= Source excerpt =
□ □ □
Rogues have a number of special abilities, such as picking pockets and detecting noise, for which they are given a percentage chance of success (this chance depends on the class, level, Dexterity score, and race of the rogue). When a rogue tries to use a special ability, a percentile dice roll determines whether the attempt succeeds or fails. If the dice roll is equal to or less than the special ability score, the attempt succeeds. Otherwise, it fails.
All rogues use Table 25 to determine their advancement in levels as they gain experience points.
All rogues gain one six-sided Hit Die (1d6) per level from 1st through 10th. After 10th level, rogues earn 2 hit points per level and no longer receive additional hit point bonuses for high Constitution scores.
Rogue Experience Levels
Level Thief/Bard Hit Dice (d6)
□ □ □
= Stated exercise =
Extend the passage on rogue abilities and level advancement, picking up right after its final line.

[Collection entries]
□ □ □
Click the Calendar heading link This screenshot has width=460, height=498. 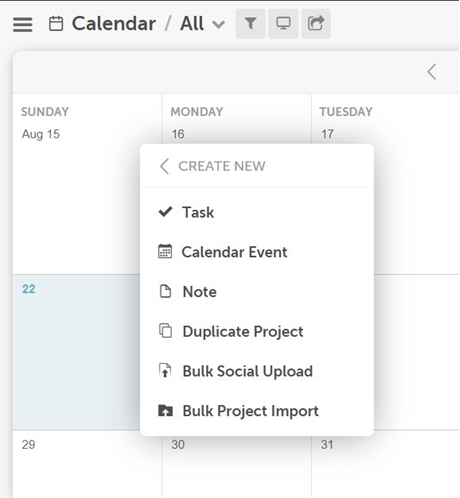(x=114, y=24)
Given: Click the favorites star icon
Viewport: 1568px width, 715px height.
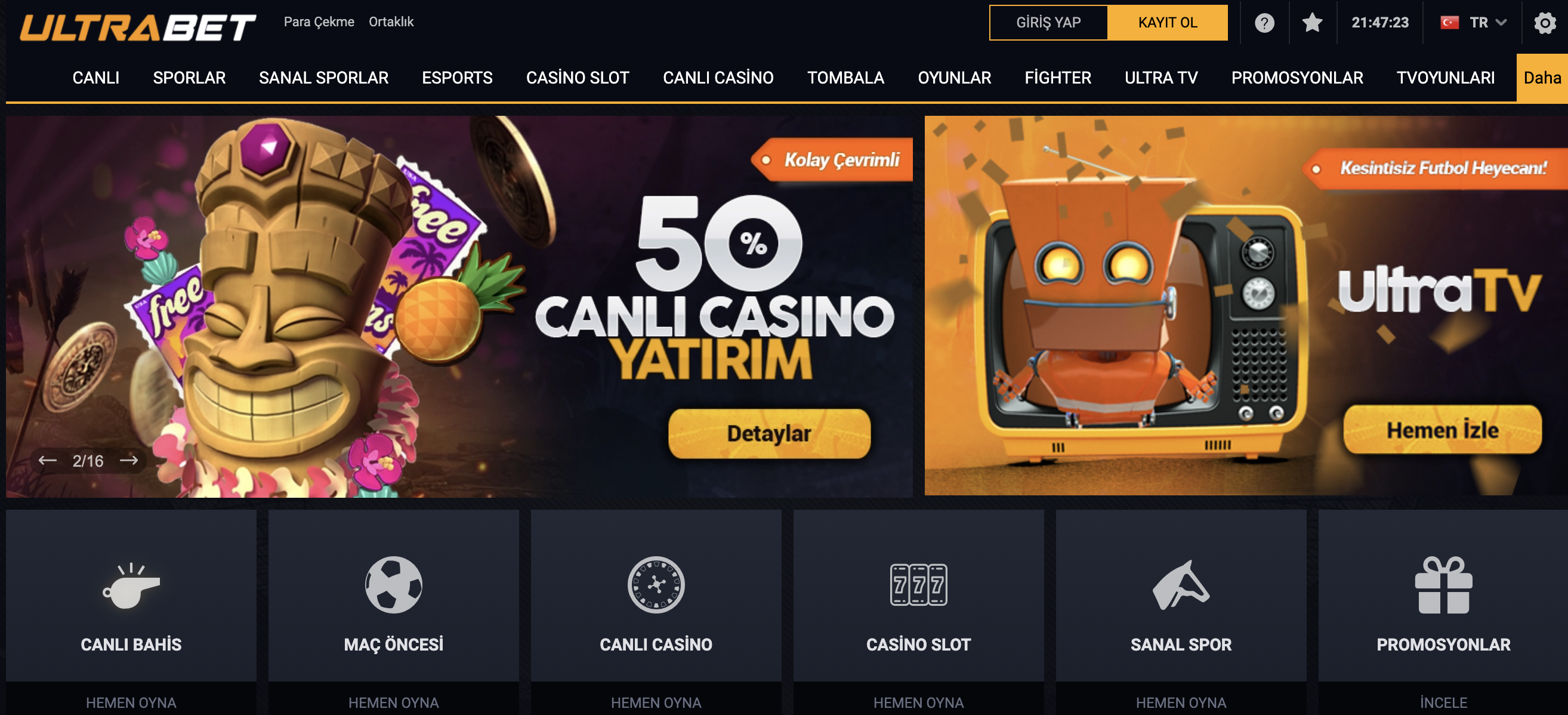Looking at the screenshot, I should click(1313, 23).
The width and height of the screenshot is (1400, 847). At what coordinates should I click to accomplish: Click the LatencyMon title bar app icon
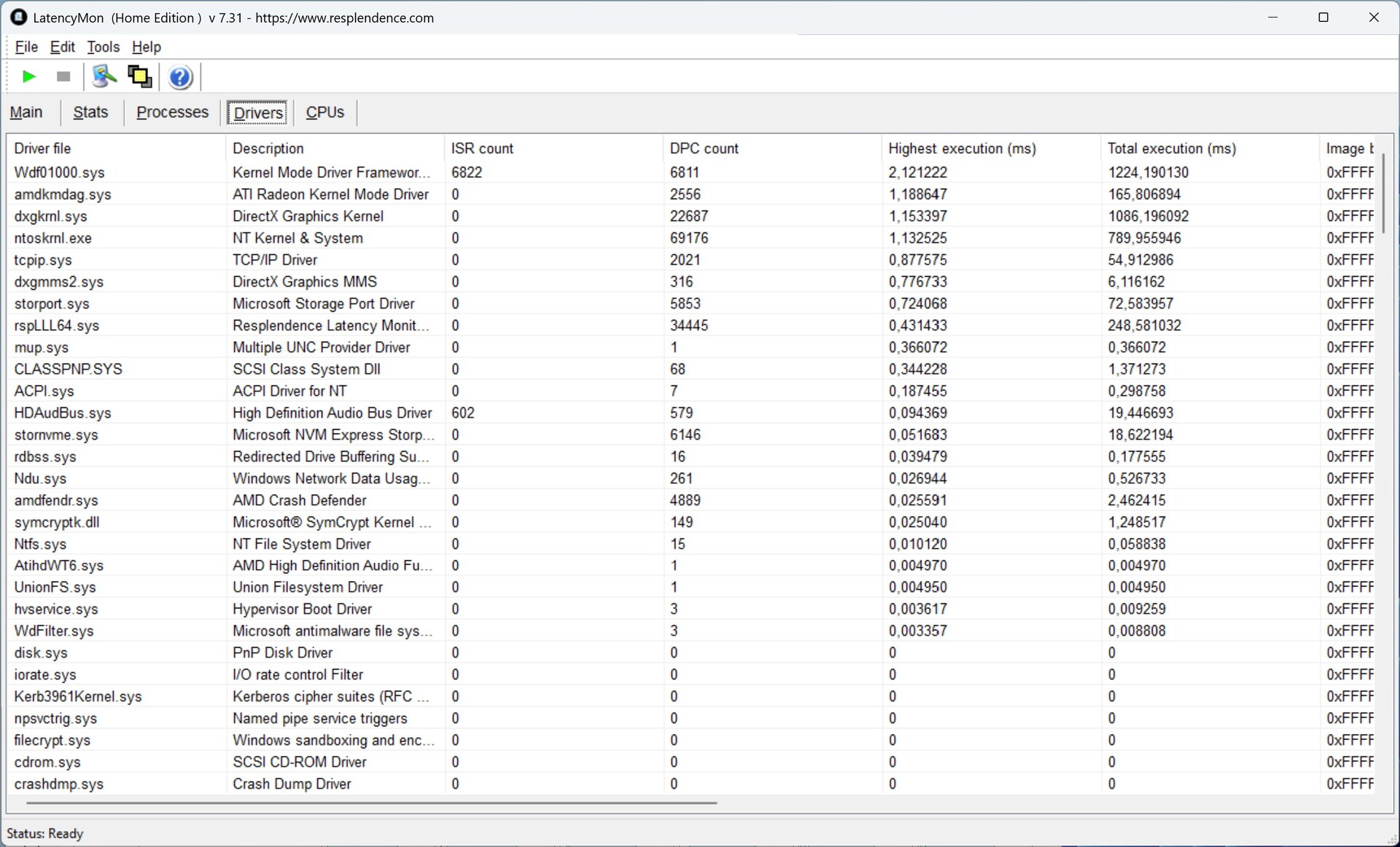[x=18, y=17]
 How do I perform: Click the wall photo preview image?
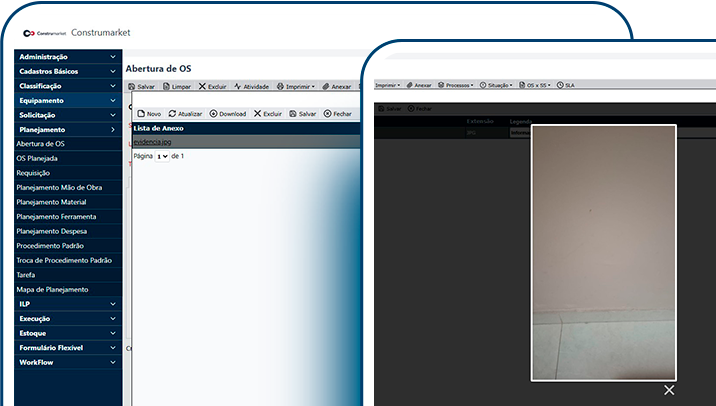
□ □ □
= Answer to this exercise =
1 0 1
2 1,250 2
3 2,500 3
4 5,000 4
5 10,000 5
6 20,000 6
7 40,000 7
8 70,000 8
9 110,000 9
10 160,000 10
11 220,000 10+2
12 440,000 10+4
13 660,000 10+6
14 880,000 10+8
15 1,100,000 10+10
16 1,320,000 10+12
17 1,540,000 10+14
18 1,760,000 10+16
19 1,980,000 10+18
20 2,200,000 10+20
Ability Requirement: Dexterity 9
Prime Requisite: Dexterity
Races Allowed: All
Thieves come in all sizes and shapes, ready to live off the fat of the land by the easiest means possible. In some ways they are the epitome of roguishness.
The profession of thief is not honorable, yet it is not entirely dishonorable, either. Many famous folk heroes have been more than a little larcenous -- Reynard the Fox, Robin Goodfellow, and Ali Baba are but a few. At his best, the thief is a romantic hero fired by noble purpose but a little wanting in strength of character. Such a person may truly strive for good but continually run afoul of temptation.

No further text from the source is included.